### STATED PROBLEM
In the source records below, copy out the stretch from the line containing "Screen dimensions: 1283x865" through the line containing "tap(372, 110)", substituting "GUI agent" for "computer-use agent" and leaving everything else unchanged.

(Source records)
-.-.-

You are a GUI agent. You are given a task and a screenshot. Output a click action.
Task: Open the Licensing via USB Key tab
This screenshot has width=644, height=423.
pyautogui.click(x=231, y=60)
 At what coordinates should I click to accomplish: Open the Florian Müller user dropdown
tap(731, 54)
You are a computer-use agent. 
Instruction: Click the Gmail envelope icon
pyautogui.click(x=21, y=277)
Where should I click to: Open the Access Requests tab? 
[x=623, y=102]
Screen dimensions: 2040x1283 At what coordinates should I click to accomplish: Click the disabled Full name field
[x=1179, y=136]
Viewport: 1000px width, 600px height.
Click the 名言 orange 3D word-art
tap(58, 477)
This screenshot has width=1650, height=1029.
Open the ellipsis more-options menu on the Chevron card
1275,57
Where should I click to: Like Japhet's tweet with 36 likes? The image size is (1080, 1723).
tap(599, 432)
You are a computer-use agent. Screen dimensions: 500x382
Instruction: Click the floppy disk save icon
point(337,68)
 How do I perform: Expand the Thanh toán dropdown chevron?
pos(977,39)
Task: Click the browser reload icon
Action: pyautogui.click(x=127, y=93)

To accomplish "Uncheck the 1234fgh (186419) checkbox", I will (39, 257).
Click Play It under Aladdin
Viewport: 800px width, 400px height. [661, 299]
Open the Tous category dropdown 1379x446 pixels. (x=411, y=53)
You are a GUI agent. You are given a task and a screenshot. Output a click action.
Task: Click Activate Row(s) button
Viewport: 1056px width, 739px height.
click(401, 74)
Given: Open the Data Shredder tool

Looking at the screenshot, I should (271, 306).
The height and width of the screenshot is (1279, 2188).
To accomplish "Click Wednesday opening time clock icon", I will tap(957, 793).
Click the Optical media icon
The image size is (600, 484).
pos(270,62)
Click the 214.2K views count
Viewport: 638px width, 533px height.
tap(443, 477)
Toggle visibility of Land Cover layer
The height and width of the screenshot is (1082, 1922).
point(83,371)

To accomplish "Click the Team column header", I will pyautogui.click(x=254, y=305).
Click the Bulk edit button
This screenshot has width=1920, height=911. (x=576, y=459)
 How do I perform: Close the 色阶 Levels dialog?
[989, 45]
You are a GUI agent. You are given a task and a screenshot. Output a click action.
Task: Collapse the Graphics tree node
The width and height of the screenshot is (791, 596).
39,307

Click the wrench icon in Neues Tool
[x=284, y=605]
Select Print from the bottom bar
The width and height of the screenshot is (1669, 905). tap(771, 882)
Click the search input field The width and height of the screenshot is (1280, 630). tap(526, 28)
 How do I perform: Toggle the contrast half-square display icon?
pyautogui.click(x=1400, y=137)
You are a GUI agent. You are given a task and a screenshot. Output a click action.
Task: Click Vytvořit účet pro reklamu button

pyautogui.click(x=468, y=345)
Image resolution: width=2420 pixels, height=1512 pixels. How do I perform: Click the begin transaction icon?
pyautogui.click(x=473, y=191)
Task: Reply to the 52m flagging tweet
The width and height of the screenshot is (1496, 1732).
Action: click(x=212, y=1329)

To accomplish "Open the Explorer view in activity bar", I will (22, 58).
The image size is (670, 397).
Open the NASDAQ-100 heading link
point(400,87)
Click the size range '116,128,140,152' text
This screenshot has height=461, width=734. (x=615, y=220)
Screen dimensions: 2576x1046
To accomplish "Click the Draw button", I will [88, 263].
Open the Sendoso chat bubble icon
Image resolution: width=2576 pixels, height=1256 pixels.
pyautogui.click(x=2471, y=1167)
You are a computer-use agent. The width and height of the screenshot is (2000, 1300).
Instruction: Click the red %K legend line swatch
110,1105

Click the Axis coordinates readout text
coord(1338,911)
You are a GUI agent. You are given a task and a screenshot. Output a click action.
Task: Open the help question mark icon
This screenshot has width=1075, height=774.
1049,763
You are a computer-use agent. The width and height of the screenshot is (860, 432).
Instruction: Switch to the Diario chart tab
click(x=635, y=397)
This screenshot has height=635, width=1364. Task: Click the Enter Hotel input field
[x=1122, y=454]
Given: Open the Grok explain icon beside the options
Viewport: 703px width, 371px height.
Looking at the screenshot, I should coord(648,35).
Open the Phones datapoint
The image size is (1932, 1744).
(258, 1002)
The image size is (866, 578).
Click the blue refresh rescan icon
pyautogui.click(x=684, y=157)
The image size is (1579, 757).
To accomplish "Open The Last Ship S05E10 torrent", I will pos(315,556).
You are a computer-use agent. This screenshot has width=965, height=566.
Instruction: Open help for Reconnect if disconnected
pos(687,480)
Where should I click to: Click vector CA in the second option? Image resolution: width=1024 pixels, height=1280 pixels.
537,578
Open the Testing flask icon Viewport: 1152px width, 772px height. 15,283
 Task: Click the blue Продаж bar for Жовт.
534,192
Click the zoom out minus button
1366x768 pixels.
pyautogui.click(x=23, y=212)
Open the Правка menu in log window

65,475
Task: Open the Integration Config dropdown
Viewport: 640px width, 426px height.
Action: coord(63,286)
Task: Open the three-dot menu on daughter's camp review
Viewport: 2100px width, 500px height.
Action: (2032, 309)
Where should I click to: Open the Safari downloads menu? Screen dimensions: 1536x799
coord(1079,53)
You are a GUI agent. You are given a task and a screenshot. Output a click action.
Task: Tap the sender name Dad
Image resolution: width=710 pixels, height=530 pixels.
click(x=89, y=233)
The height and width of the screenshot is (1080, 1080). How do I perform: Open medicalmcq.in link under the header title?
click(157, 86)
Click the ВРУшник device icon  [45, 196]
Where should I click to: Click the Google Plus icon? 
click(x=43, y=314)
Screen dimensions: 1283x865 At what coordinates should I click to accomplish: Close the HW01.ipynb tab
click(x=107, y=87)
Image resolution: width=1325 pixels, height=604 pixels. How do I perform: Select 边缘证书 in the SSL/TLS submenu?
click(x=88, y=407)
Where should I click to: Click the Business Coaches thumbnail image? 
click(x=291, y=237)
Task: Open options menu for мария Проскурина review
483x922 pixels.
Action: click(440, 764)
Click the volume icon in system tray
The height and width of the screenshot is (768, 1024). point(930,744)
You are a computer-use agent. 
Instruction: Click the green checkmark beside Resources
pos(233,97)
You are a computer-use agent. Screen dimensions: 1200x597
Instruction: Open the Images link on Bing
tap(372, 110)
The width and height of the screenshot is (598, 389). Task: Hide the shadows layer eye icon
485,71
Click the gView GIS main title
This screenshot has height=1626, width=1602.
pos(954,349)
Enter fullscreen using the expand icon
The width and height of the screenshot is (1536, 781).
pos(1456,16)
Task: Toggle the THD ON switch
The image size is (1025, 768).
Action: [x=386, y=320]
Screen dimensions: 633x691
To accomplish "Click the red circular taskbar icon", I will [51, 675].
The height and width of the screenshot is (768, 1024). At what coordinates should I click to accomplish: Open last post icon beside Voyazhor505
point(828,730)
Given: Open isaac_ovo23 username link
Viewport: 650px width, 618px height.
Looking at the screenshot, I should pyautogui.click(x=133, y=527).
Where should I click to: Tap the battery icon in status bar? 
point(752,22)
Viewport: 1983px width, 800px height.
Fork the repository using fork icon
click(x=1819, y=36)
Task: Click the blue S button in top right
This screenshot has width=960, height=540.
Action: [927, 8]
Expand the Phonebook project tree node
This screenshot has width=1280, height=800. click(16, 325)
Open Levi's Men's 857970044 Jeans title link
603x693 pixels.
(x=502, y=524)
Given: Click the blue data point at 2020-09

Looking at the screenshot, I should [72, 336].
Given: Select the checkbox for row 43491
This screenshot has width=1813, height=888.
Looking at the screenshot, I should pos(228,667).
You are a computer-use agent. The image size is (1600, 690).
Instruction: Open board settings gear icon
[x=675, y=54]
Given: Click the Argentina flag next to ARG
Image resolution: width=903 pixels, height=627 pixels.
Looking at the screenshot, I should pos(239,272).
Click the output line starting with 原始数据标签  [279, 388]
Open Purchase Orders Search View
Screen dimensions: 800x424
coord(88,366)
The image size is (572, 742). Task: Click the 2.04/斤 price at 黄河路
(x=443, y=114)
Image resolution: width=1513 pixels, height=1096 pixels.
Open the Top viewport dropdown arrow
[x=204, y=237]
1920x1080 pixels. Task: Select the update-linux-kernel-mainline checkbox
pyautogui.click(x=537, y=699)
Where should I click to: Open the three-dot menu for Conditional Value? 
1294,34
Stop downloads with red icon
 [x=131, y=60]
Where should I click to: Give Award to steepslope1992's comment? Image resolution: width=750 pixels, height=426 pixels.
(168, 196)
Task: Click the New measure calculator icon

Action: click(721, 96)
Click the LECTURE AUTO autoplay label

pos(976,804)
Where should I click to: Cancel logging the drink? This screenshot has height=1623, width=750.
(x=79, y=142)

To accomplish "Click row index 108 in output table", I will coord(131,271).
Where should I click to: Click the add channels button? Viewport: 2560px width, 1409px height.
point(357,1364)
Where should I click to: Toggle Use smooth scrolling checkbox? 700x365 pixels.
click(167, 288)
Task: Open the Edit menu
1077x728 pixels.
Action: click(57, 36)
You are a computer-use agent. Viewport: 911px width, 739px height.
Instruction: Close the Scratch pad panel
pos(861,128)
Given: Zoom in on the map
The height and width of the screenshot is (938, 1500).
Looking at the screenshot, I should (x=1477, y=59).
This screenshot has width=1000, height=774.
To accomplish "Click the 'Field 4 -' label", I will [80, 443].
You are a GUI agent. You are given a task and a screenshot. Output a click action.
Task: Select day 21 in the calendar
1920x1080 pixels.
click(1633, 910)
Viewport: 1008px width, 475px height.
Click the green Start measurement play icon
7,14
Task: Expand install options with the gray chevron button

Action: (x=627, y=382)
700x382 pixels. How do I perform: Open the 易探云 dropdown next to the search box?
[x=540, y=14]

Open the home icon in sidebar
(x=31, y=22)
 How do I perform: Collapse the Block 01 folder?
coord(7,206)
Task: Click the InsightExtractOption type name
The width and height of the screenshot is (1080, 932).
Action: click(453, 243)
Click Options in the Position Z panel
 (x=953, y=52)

-.-.-

### EXERCISE SOLUTION
Screen dimensions: 1283x865 At what coordinates should I click to accomplish: Close the HW01.ipynb tab
click(x=107, y=87)
Image resolution: width=1325 pixels, height=604 pixels. How do I perform: Select 边缘证书 in the SSL/TLS submenu?
click(x=88, y=407)
Where should I click to: Click the Business Coaches thumbnail image? 
click(x=291, y=237)
Task: Open options menu for мария Проскурина review
483x922 pixels.
Action: click(440, 764)
Click the volume icon in system tray
The height and width of the screenshot is (768, 1024). point(930,744)
You are a GUI agent. 
Instruction: Click the green checkmark beside Resources
pos(233,97)
You are a GUI agent. Screen dimensions: 1200x597
Instruction: Open the Images link on Bing
tap(372, 110)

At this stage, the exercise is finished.